0 Replies Latest reply on Jun 12, 2010 12:42 PM by jkom51

    LTC Option in Healthcare Reform bill

    jkom51

      Two articles which explain some of the pros and cons. This will only be available to people working at least 5 years after the program begins collecting premiums (employer participation is optional, as pointed out in the articles). I agree with the first article that the estimated premium is only worth paying for those who could not qualify for at least a Standard rating, before age 55, on a much more comprehensive private LTC policy. We have such policies, and don't pay currently much more for better coverage than the estimated CLASS premium will be.

      HTH some folks who were not aware of this:

      Health Reform's Long-Term Care Option

      June 11, 2010  SmartMoney: Elder Care by Lisa Scherzer

      http://www.smartmoney.com/personal-finance/elder-care/health-reforms-long-term-care-option/?page=all

      Tucked into the health reform legislation that passed in March is a national voluntary insurance program for purchasing long-term-care services.

       Called the Community Living Assistance Services and Supports program, or CLASS, the program’s benefits will be financed by voluntary contributions paid by working adults (age 18 or older) through payroll deductions.

       The program could go to supplement the private long-term-care insurance that consumers purchase to cover the costs of long-term-care services, most of which are not covered by traditional health insurance or Medicare. LTC insurance policies pay for several types of care, including nursing home care, assisted living care, and home health care services.

       “The idea behind it is: How can we keep people at home for as long as possible, and reduce the number of people going into an institutional setting?” says Janet Forlini, policy director for long-term services and supports at the National Council on Aging.

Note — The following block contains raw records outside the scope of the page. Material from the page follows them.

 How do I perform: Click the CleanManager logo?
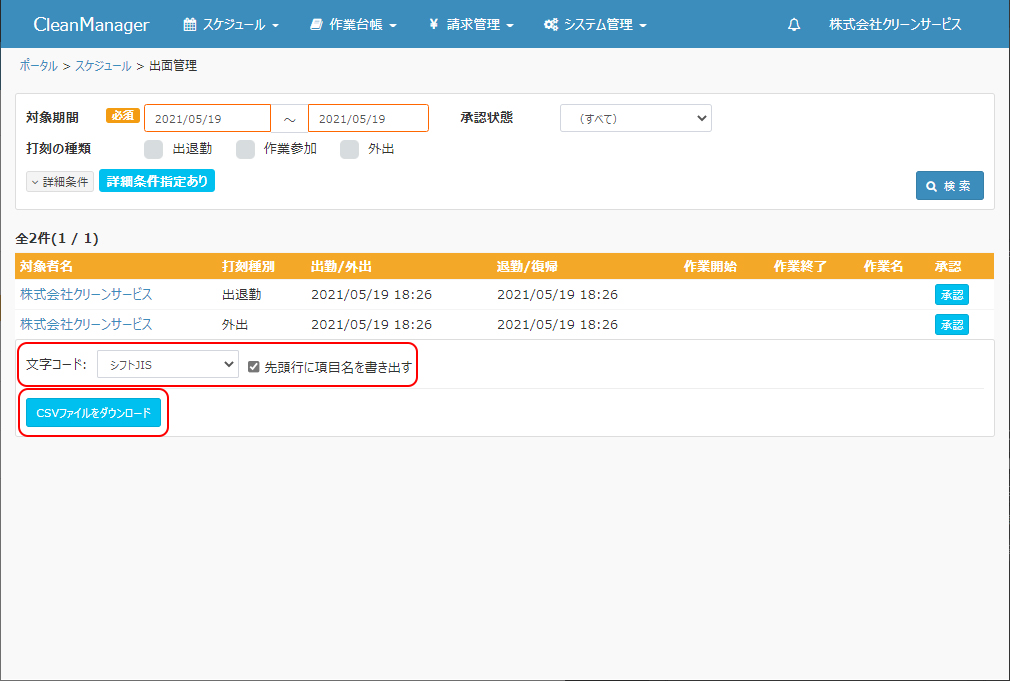click(x=91, y=25)
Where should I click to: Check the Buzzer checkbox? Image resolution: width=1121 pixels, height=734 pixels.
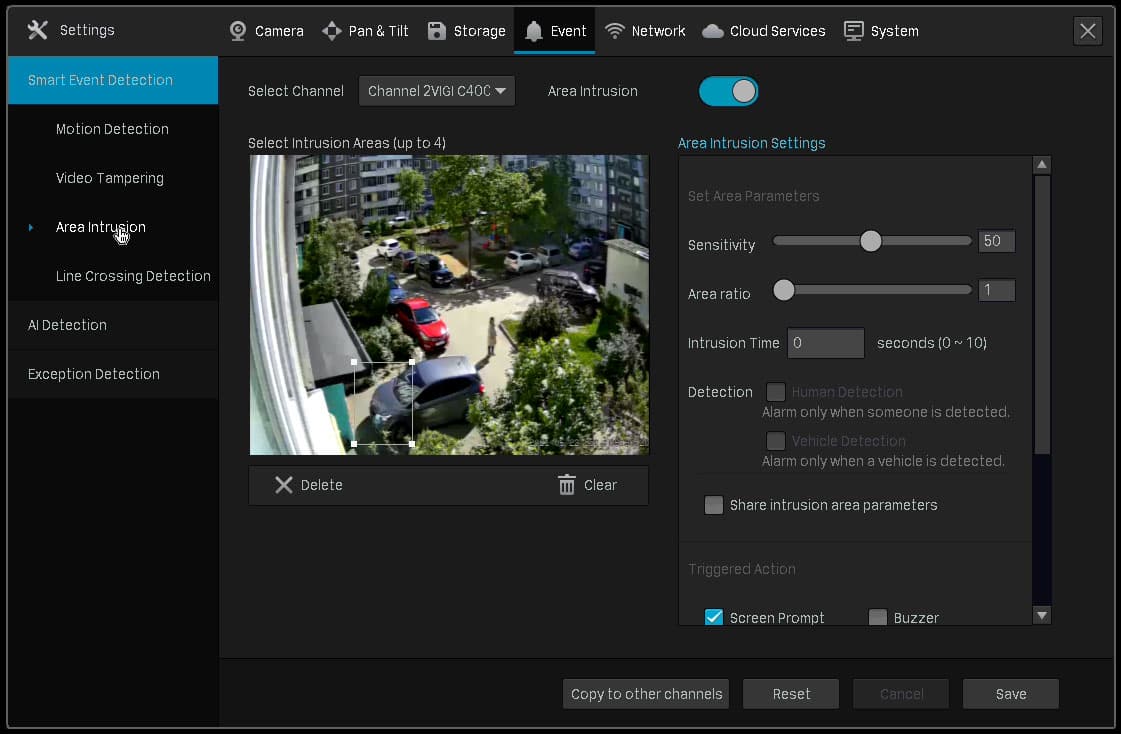click(878, 617)
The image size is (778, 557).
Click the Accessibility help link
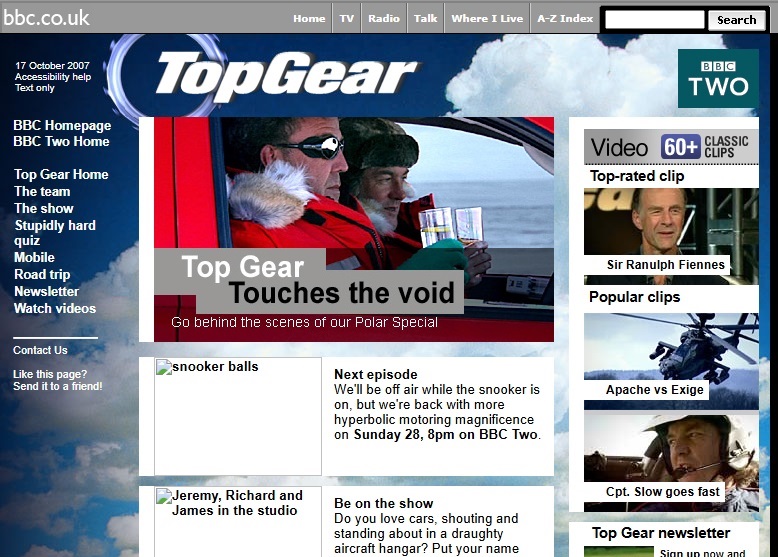(x=53, y=77)
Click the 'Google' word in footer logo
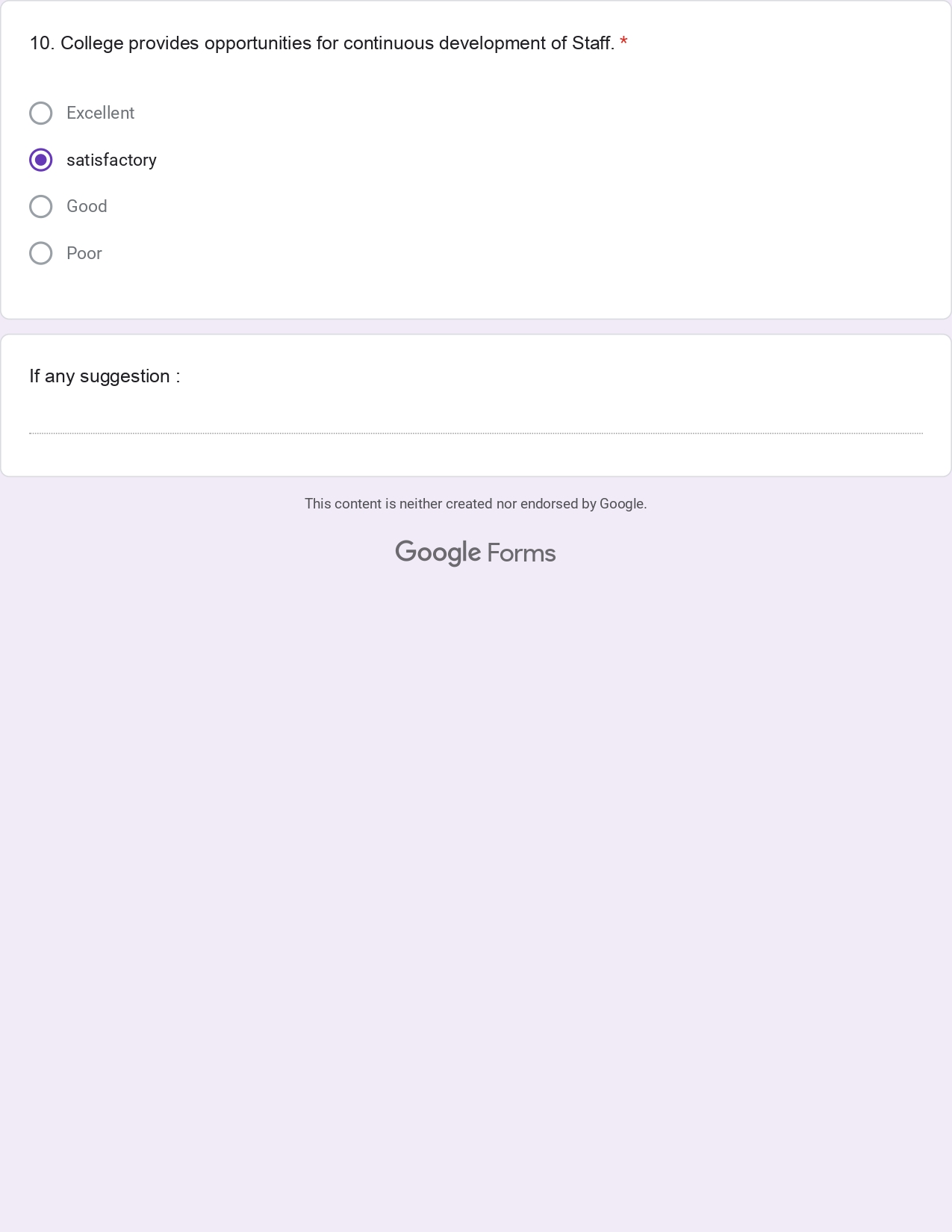The width and height of the screenshot is (952, 1232). pos(438,553)
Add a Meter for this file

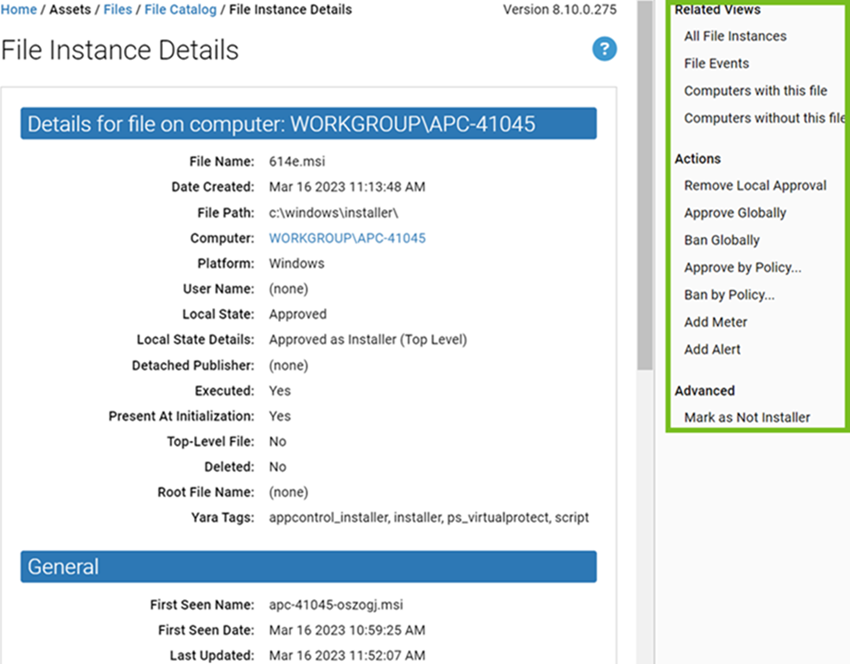coord(716,322)
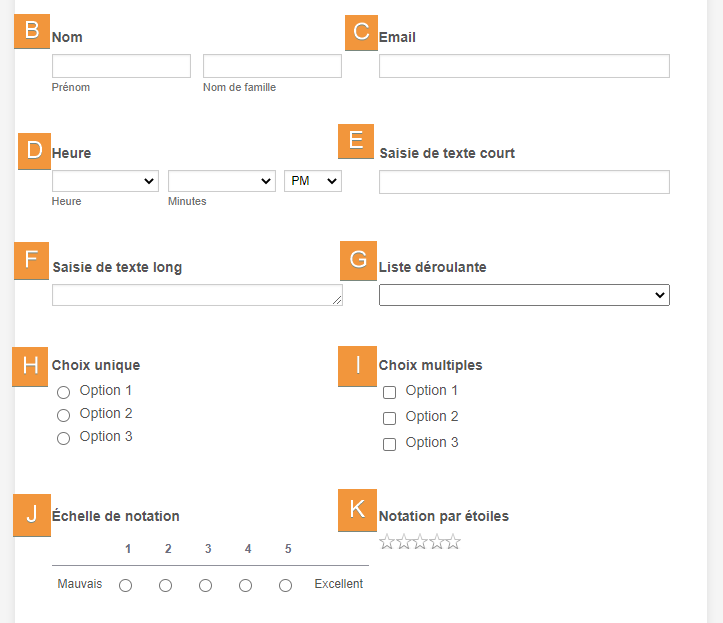Open the AM/PM selector

point(313,181)
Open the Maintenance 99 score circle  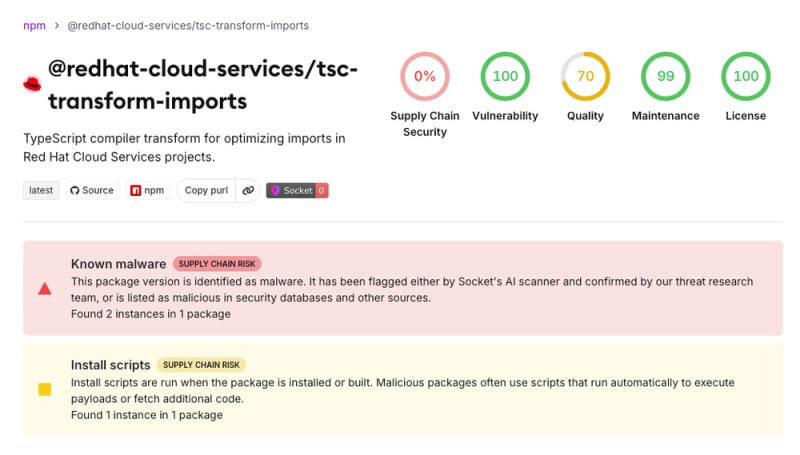pyautogui.click(x=665, y=76)
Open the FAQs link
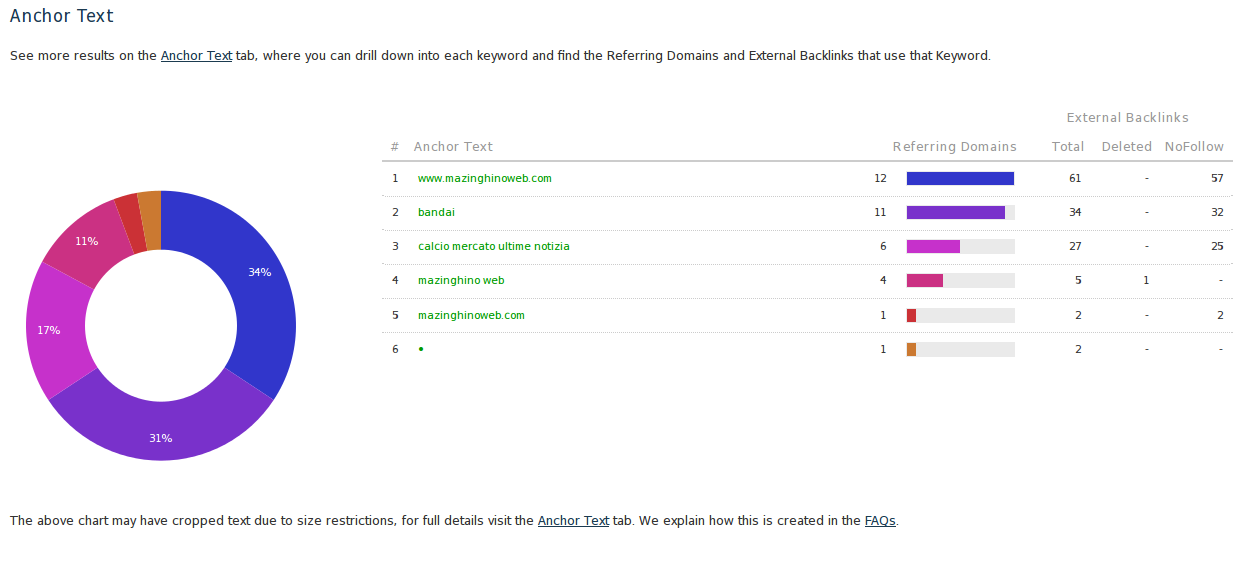1254x561 pixels. pyautogui.click(x=880, y=521)
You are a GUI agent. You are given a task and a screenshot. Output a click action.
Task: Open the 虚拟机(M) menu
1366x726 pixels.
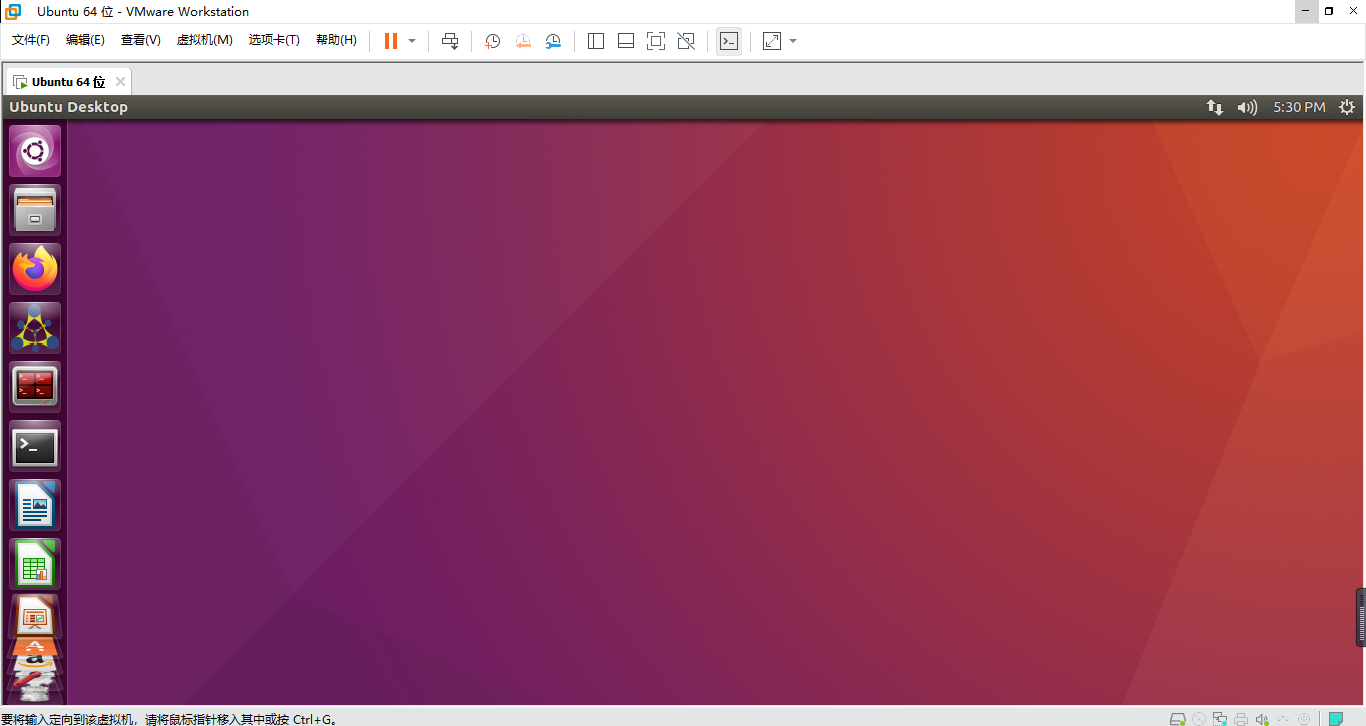204,40
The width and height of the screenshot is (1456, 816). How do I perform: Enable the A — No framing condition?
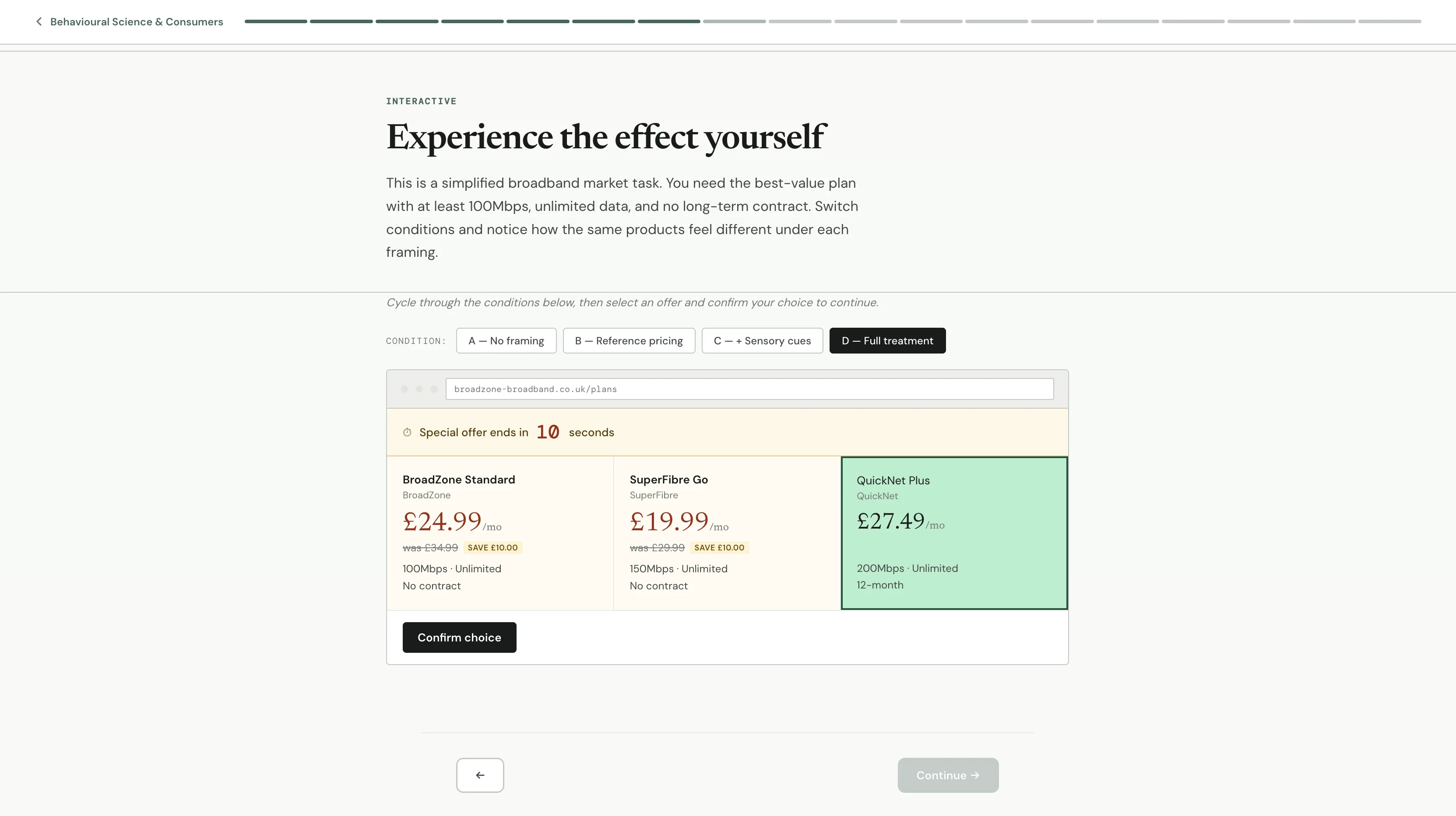coord(506,340)
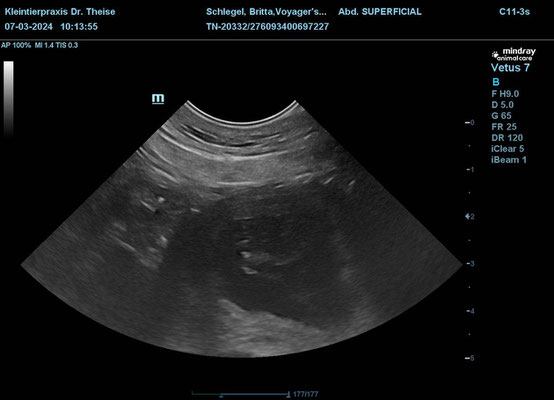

       Over 10 million Americans need long-term care services and supports to help them with daily activities – a number that’s expected to grow with an aging population, according to Kaiser Family Foundation, a health policy nonprofit.

       Given the new program, how should workers plan for their long-term care? One thing they shouldn’t do is rely solely on CLASS and assume it will take care of all their needs.

      ****************

      Article: With Health Reform, Long-Term-Care Option Becomes Law 

      CLASS Act enacted with health care reform

      3/24/2010  By Stephen Miller 

      http://www.shrm.org/Publications/HRNews/Pages/LongTermOption.aspx

      Under the CLASS Act program, all premium costs can be charged to employees.

       Employers who chose to participate in the CLASS program wil be required to permit  employees to make contributions by means of a payroll deduction, once the CLASS Independence Benefit Plan is designated by U. S. Department of Health and Human Services (HHS), which is to be no later than Oct. 1, 2012.

       Employers either would create automatic enrollment procedures that allow workers to opt out, or allow workers to choose to enroll and pay premiums. Participants must pay monthly premiums for at least five years before they could receive benefits. Seniors (over age 65 years old) who have paid premiums for at least 20 years and are not actively employed are exempt from paying any premium increase.

       Premium payments will be placed in a "Life Independence Account" on behalf of each eligible beneficiary and managed by the U.S. Department of Health and Human Services as a new insurance program.

       As the CLASS program is developed, participating employers will need to coordinate with their payroll services providers to facilitate these deductions and contributions.

       The Congressional Budget Office estimates that the monthly insurance premium will average about $123 in 2011. Premiums vary with age and will not increase once employees signed up, but they would increase for those signing up later.

       After five years of paying into the program, enrollees who continue to pay monthly premiums would become eligible for assistance if they experience limitations in two or more so-called activities of daily living, including eating, bathing, dressing and taking medications. This assistance would take the form of a modest daily cash benefit, estimated at $50 per day for impaired enrollees living in the community, for services such as respite care, home care aides and accessible transportation, and up to $75 a day for enrollees who become institutionalized. These amounts would increase with inflation.